** start Supplied material **
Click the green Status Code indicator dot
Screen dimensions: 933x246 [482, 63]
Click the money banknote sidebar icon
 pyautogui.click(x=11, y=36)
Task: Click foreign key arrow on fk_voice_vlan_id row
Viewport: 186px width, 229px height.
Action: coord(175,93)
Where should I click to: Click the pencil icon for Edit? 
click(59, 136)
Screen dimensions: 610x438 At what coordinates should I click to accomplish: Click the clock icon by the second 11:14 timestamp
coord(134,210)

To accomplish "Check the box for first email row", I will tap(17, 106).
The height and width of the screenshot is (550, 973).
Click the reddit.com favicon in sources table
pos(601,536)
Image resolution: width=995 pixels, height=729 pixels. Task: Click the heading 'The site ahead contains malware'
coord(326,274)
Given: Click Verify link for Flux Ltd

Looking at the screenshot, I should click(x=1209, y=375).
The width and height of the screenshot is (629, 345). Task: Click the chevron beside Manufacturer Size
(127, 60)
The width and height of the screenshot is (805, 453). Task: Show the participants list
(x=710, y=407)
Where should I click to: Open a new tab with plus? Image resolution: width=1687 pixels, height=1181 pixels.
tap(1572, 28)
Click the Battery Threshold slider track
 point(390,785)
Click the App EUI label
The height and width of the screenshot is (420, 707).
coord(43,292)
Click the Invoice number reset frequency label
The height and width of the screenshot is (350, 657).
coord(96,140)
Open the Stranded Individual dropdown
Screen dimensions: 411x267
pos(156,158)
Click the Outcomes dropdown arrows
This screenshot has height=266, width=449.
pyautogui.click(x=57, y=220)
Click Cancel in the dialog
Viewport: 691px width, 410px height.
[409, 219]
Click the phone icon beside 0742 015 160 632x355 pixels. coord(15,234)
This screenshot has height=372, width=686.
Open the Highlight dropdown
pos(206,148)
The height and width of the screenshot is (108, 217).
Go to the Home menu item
** end Supplied material **
**Exercise task**
Rescale the rows in the stretch from the line containing "The width and height of the screenshot is (629, 345)." through the line containing "(x=710, y=407)", both ends included, and give all of those lines again with the requests unchanged. Multiply every coordinate in the answers by 2.1 and round each to a whole number, with halves rounding up.

**Worked solution**
The width and height of the screenshot is (629, 345). Task: Click the chevron beside Manufacturer Size
(267, 126)
The width and height of the screenshot is (805, 453). Task: Show the participants list
(x=1491, y=855)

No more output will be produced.